● **TASK DIRECTIONS**:
Using the records provided below, locate and copy each line that contains the word "Viewport".

● **AVAILABLE DATA**:
-*-

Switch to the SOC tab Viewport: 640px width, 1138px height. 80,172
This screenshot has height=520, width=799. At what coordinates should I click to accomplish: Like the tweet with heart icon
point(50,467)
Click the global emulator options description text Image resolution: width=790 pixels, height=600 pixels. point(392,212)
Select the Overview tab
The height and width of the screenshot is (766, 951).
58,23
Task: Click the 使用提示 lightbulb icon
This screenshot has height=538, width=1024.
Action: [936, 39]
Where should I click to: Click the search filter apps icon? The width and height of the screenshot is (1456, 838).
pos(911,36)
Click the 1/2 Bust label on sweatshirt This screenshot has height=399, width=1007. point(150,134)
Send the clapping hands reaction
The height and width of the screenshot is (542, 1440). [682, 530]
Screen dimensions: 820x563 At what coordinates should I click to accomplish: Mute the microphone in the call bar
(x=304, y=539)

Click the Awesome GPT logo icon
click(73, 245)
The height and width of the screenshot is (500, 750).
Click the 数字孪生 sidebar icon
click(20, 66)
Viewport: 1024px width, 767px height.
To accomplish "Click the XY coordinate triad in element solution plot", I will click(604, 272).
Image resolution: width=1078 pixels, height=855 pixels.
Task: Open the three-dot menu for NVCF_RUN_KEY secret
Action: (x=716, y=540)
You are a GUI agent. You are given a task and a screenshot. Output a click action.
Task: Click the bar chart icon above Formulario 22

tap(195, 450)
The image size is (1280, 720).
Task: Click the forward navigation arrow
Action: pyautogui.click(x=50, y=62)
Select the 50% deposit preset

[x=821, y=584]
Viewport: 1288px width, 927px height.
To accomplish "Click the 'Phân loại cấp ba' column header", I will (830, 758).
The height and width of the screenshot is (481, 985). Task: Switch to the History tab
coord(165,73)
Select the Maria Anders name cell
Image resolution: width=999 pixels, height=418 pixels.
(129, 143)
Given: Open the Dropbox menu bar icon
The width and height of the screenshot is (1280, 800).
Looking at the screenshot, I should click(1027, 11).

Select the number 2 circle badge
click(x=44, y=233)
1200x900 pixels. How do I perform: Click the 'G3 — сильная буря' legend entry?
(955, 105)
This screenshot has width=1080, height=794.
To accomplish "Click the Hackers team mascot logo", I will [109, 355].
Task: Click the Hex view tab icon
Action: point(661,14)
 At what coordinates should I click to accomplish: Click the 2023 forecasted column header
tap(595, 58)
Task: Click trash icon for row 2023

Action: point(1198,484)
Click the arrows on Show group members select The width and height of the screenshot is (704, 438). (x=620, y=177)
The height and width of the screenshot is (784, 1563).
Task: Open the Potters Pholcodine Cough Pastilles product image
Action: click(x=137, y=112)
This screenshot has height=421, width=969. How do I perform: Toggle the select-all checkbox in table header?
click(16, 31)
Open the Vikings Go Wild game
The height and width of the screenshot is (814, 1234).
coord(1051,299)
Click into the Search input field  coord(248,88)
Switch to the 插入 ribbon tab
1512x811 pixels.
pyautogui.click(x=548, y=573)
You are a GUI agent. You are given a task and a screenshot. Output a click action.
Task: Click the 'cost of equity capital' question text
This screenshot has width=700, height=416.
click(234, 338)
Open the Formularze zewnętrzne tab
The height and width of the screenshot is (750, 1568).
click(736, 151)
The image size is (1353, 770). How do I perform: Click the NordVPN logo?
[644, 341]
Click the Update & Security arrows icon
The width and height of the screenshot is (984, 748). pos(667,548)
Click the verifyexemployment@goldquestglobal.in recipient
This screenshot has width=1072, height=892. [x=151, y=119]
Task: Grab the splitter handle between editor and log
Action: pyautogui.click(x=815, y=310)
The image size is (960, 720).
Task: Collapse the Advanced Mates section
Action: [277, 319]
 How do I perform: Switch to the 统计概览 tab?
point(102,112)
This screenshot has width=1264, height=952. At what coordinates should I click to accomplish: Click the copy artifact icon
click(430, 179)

-*-

● **EXPECTED ANSWER**:
Switch to the SOC tab Viewport: 640px width, 1138px height. 80,172
Viewport: 1024px width, 767px height.
Viewport: 1288px width, 927px height.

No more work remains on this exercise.